* start Excerpt provided *

In this case, when we get to the end, both mylist and otherref are still pointing to the same object, the original object, and both prints will print [1, 2, 3, 4]. No new list object was created at any point after the initial creation of mylist.

So with that understood, take a look back at the original example, and maybe you can see why it's so weird. By all appearances, it looks like we have a pretty simple scenario here: we have an object that has an attribute which is a list, and we just append a value to that list. Then we go look at its value again, and it...hasn't changed at all? But we didn't get any kind of crash, or error, or anything. Our append call returned apparently successfully. It just...didn't seem to change anything. The list is an immutable mutable object!

This is a real problem in real code: it broke the most recent Fedora Rawhide compose. So, obviously, I was pretty keen to figure out what the hell was going on, here! It turns out that it's down to dnf getting clever (arguably over-clever).

Python's a very...flexible language. The key to the problem here turned out to be exactly what happens when we actually look up the group_package_types attribute of mc, the dnf.conf.MainConf instance.

Getting and setting attributes of objects in Python is usually a kind of core operation that you never really think about, you just expect it to work in the 'usual way'. A simple approximation of how it works is that the object has a Python dict (like a 'hash' in some languages - a key/value store, more or less) whose keys are attribute names and whose values are the attribute values. When you ask for an attribute of an object, Python checks if its name is one of the keys in that object's dict, and if it is, returns the value. If it's not, Python raises an error. When you set an attribute, Python stuffs it into the dict.

But since Python's flexible, it provides some mechanisms to let you mess around with this stuff, if you want to. You can define __setattr__, __getattr__ and/or __getattribute__ methods in a class, and they'll affect this behaviour.

The base object class that almost all Python classes inherit from defines the default __setattr__ and __getattribute__, which work sort of like the approximation I gave above. If you override __setattr__ in a class, then when something tries to set an attribute for an instance of that class, that method will get called instead of the default object.__setattr__. If you override __getattribute__, then that method will get called instead of object.__getattribute__ when something tries to look up an attribute of an instance of that class.

If you leave __getattribute__ alone but define __getattr__, then when something tries to look up an attribute, first the stock object.__getattribute__ will be used to try and look it up, but if that doesn't find it, rather than raising an exception immediately, Python will try your __getattr__ method.

* end Excerpt provided *
* start Data section *

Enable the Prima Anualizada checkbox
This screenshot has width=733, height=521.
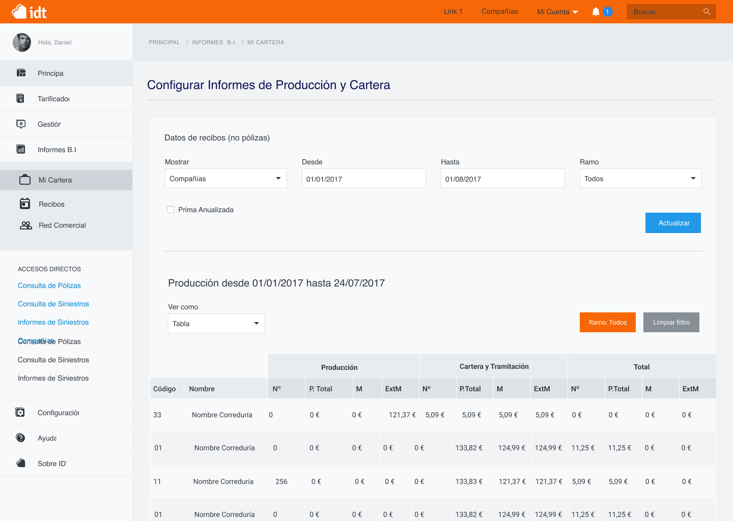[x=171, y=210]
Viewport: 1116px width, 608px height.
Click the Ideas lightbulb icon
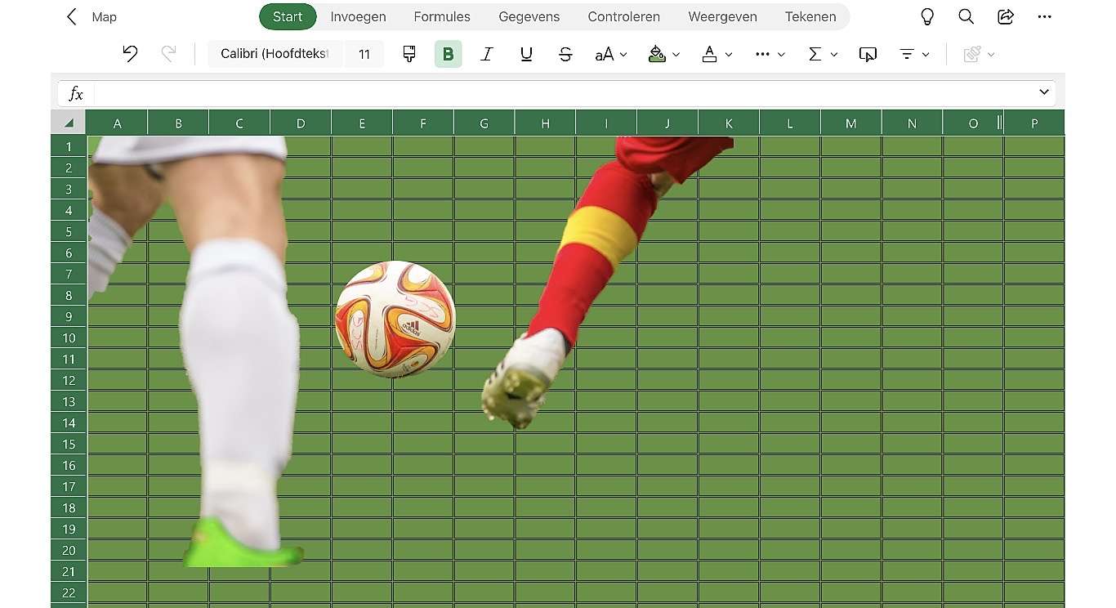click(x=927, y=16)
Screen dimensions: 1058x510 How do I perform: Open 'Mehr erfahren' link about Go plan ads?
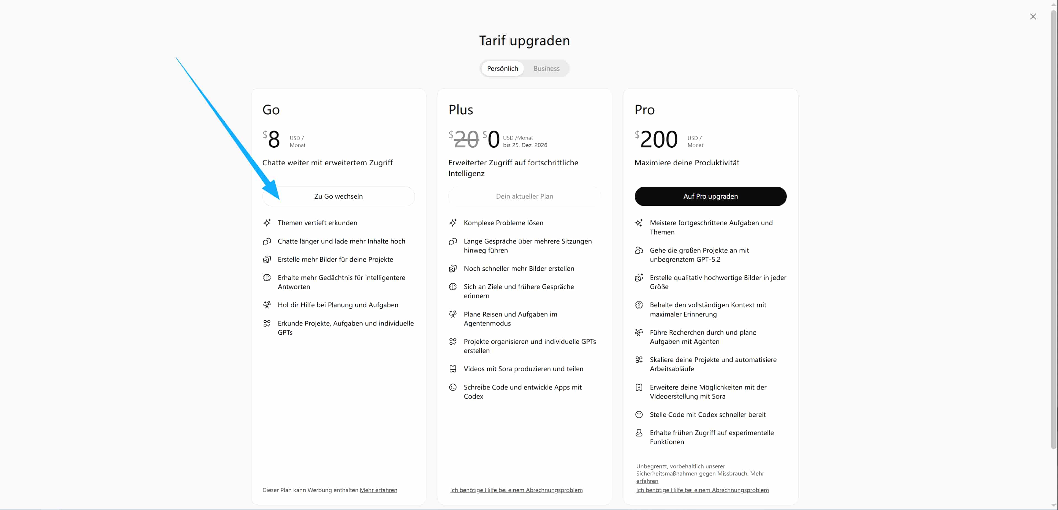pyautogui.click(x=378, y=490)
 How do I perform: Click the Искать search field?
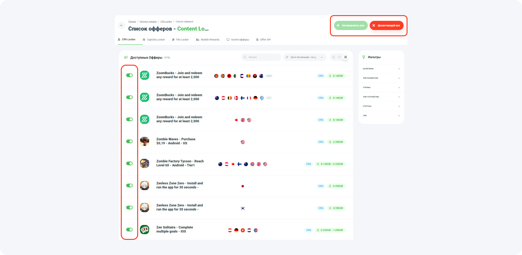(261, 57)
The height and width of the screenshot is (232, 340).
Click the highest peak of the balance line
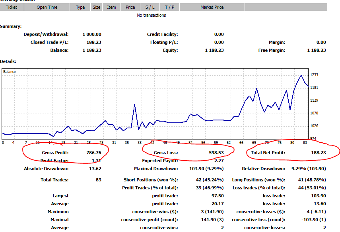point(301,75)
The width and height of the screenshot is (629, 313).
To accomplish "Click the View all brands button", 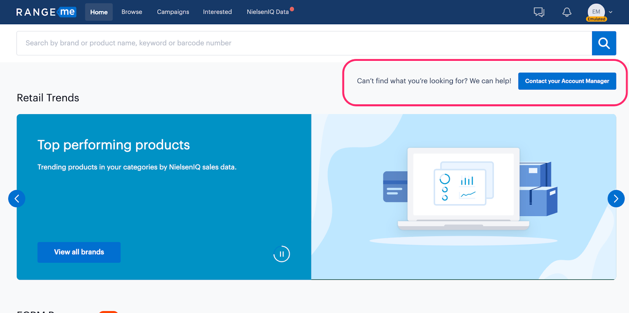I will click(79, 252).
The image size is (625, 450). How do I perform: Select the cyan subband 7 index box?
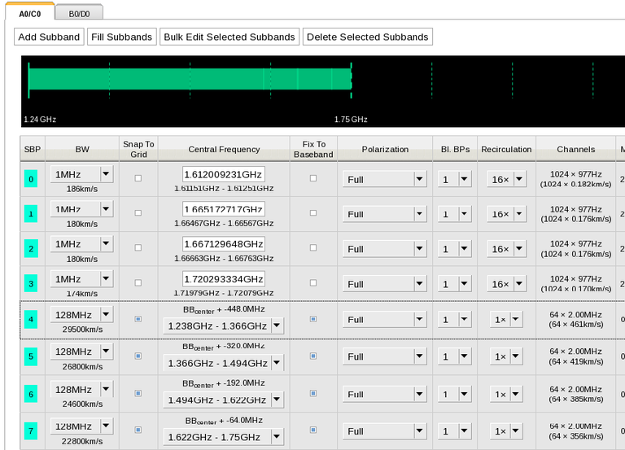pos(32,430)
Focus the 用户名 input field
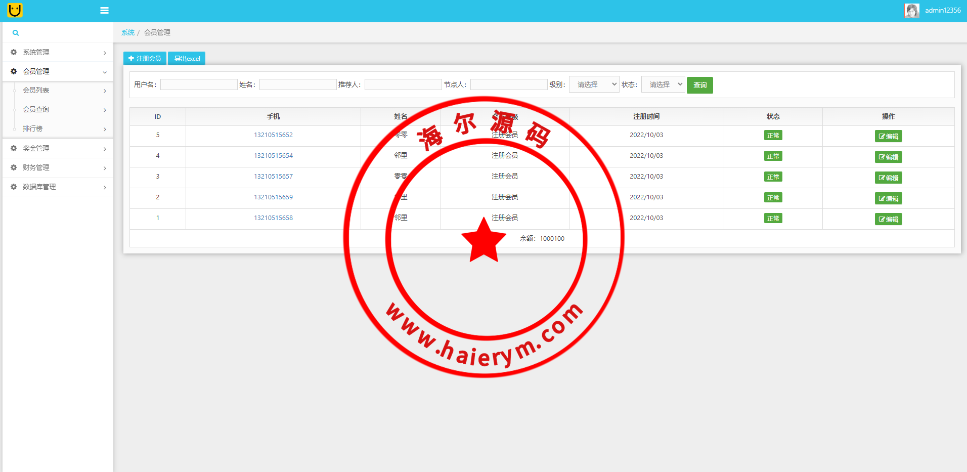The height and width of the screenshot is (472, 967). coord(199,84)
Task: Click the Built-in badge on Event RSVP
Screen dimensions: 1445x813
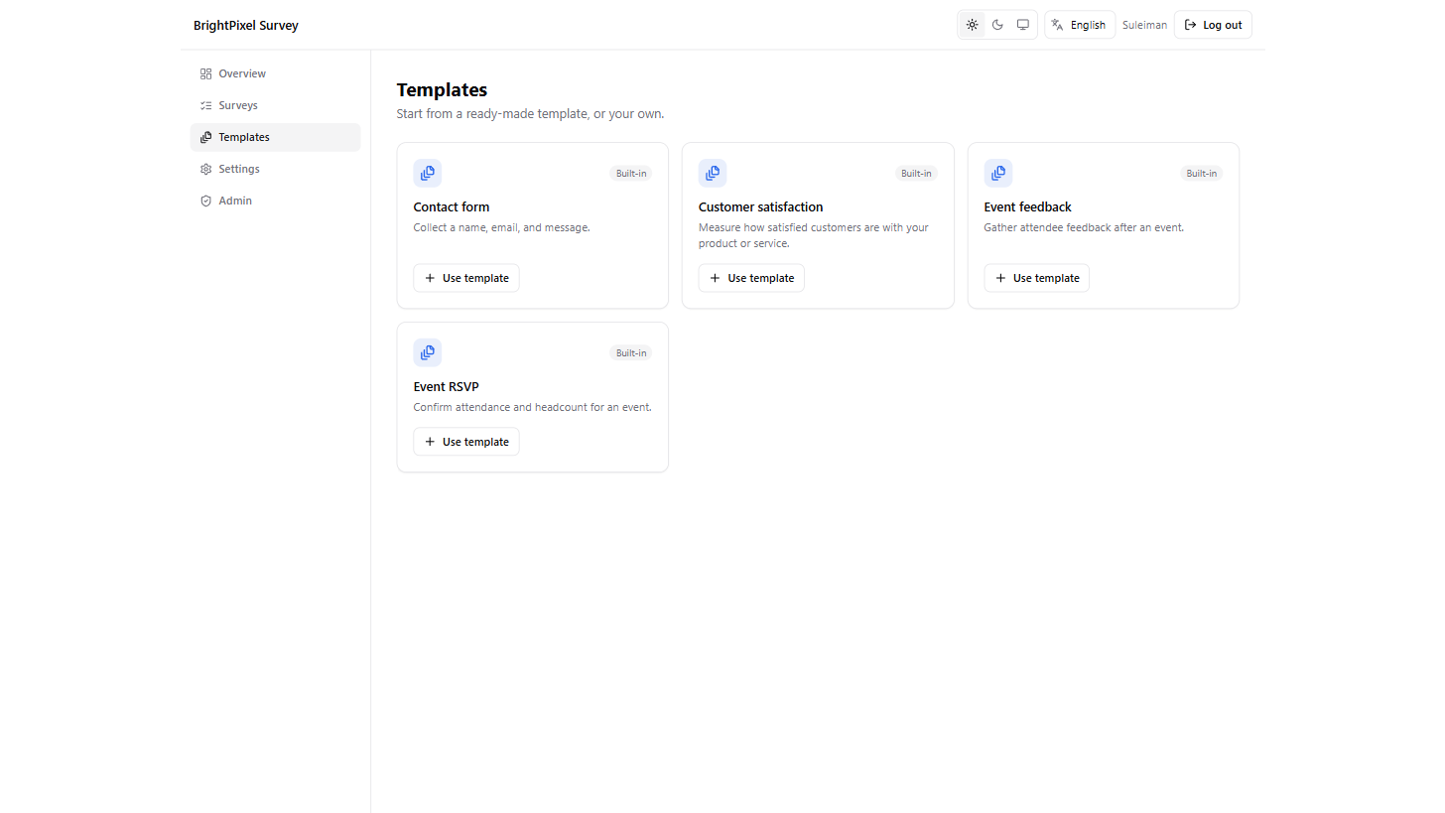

* end Data section *

* **Given task 1**
In the records, rewrite the lines beginning with the first one and going on through the line with "point(301,75)", substituting "screen capture" for "screenshot" and changing nothing else. Leave the pictures out of your answer.
* **Given task 2**
Continue the text about Python attribute lookup from the point where it stops.
The text and the records were taken from unrelated sources.

* **Exercise answer 1**
Enable the Prima Anualizada checkbox
This screen capture has width=733, height=521.
[x=171, y=210]
Viewport: 1116px width, 608px height.
Click the Ideas lightbulb icon
click(x=927, y=16)
Screen dimensions: 1058x510 How do I perform: Open 'Mehr erfahren' link about Go plan ads?
pyautogui.click(x=378, y=490)
 How do I perform: Click the Искать search field?
(261, 57)
The height and width of the screen capture is (232, 340).
Click the highest peak of the balance line
point(301,75)

* **Exercise answer 2**
We can actually override __setattr__ and __getattr__ to do a very simplified demonstration of how the default implementation usually works:

#!/bin/python3

class TestClass(object):
    def __init__(self):
        self.__dict__["_attrs"] = {}

    def __setattr__(self, name, value):
        print("Hi, setattr here, just settin' attrs...")
        self._attrs[name] = value

    def __getattr__(self, name):
        print("Hi, getattr here, here's your attr!")
        return self._attrs[name]

tc = TestClass()
tc.foo = [1, 2, 3]
print(tc.foo)
tc.foo.append(4)
print(tc.foo)

Note that __dict__ is the store that object.__getattribute__ uses, so that's why we set up our backing store with self.__dict__["_attrs"] = {} - that ensures that when we look up self._attrs, we will find it via __getattribute__. We can't just do self._attrs = {} because then we wind up in an infinite recursion in our __getattr__.

If you save that and run it, you'll see [1, 2, 3] then [1, 2, 3, 4] (plus the messages that prove our new methods are being used). Our mutable attribute is nice and properly mutable. We can append things to it and everything. Notice that when we append the value, we hit __getattr__ but not __setattr__.

So, how does this manage not to work with dnf config classes? (MainConf is a subclass of BaseConfig, and so are a ton of other config-related classes in dnf - we actually encountered this bug with another subclass, RepoConf). It turns out to be because dnf overrides BaseConfig.__setattr__ and BaseConfig.__getattr__ to do some "clever" stuff, and it breaks this!

We don't need to go into what its __setattr__ does in detail, except to note one thing: it doesn't store the values in the __dict__ store, so object.__getattribute__ can never find them. When looking up any attribute on an instance of one of these classes except _config (which is the store the class' __setattr__ and __getattr__ methods themselves use, just like _attrs in our example, and is created directly in __dict__ in the same way), we always wind up in the class's __getattr__.

Here's the whole of current dnf's BaseConfig.__getattr__:

def __getattr__(self, name):
    option = getattr(self._config, name, None)
    if option is None:
        return None
    try:
        value = option().getValue()
    except Exception as ex:
        return None
    if isinstance(value, cfg.VectorString):
        return list(value)
    if isinstance(value, str):
        return ucd(value)
    return value

There is some more stuff going on in the background here that we don't need to worry about too much (a feature of DNF, I have found, is that it has layers upon layers. It contains multitudes. You usually can't debug anything in DNF without going through at least eight levels of things calling other things that turn out to be yet other things that turn out to be written in C++ just cuz.) In the case of the group_package_types option, and also the option we were actually dealing with in the buggy case (the baseurl option for a repo), the option is basically a list-y type, so we wind up in the if isinstance(value, cfg.VectorString): branch here.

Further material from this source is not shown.